Pajala knew from her experience as town clerk that Londonderry was short of available rental inventory. Short-term vacation rentals were quickly eliminated as prohibitively expensive. “Couch surfing” in the guest bedrooms of other people’s homes was off the table.

That didn’t leave many options.

“I was calling people out of the blue on the off chance,” she said.

“Most of the potential options all hinged on other people needing to move out or other people possibly getting evicted so they weren’t really viable options. They were rentals that might someday be available.”

The other shoe dropped on July 1, when notice arrived in the mail.

“Getting the letter, my older son [Olav] said ‘At least now we know,’” Pajala said.

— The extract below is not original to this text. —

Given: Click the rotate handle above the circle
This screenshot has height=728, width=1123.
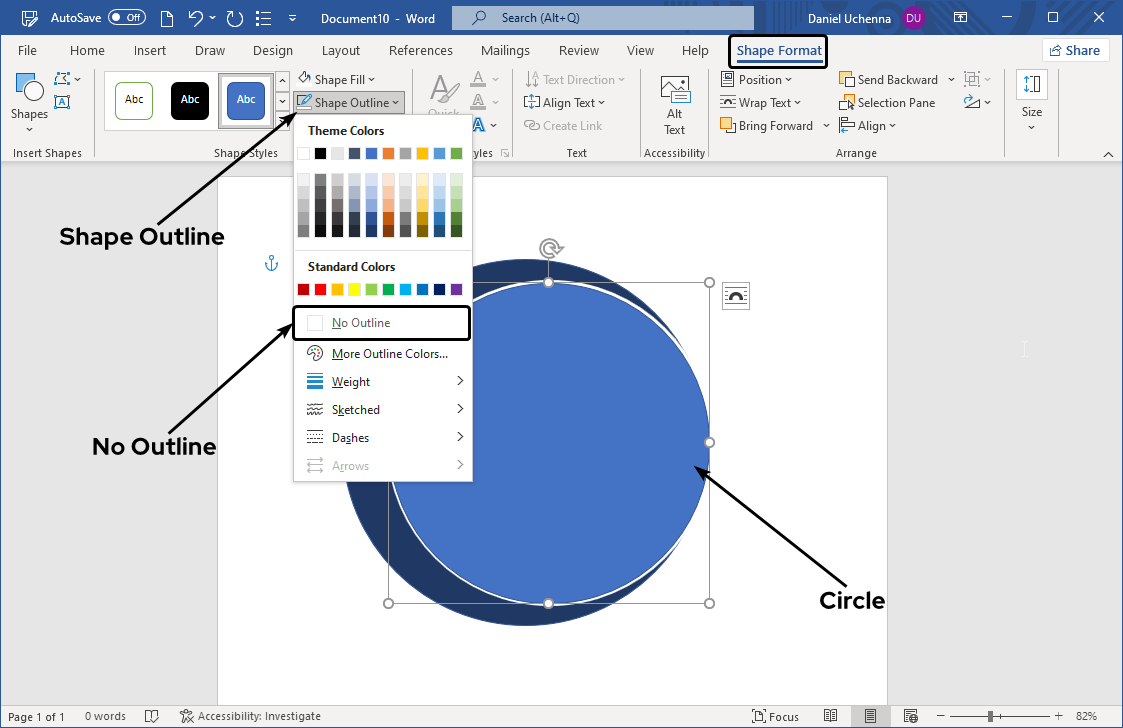Looking at the screenshot, I should pos(548,248).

Now, the boys “feel a lot better now that they know what the plan is and the time frame,” she said. “Really, we’re going to be OK. We’ll be together, we’ll be warm, we’ll be safe. We have people looking out for us. It will be a lot of work and it will be a process, but the end result will be that we’ll have a home to live in.”

More than anything, Pajala is thankful — for the good fortune of finding places to live, for the many offers of help she received, and for the support of family, friends and her extended family in Vermont state government.

But until the ink is dried on a new lease, there’s still a little anxiety.

“Until there is a signed lease and I am moved in and settled and living there, there’s still a degree of anything can happen, anything can go sideways,” Pajala said. “So there is a feeling that there’s a leap of faith that it’s all going to work out. But I prefer to take that leap of faith.”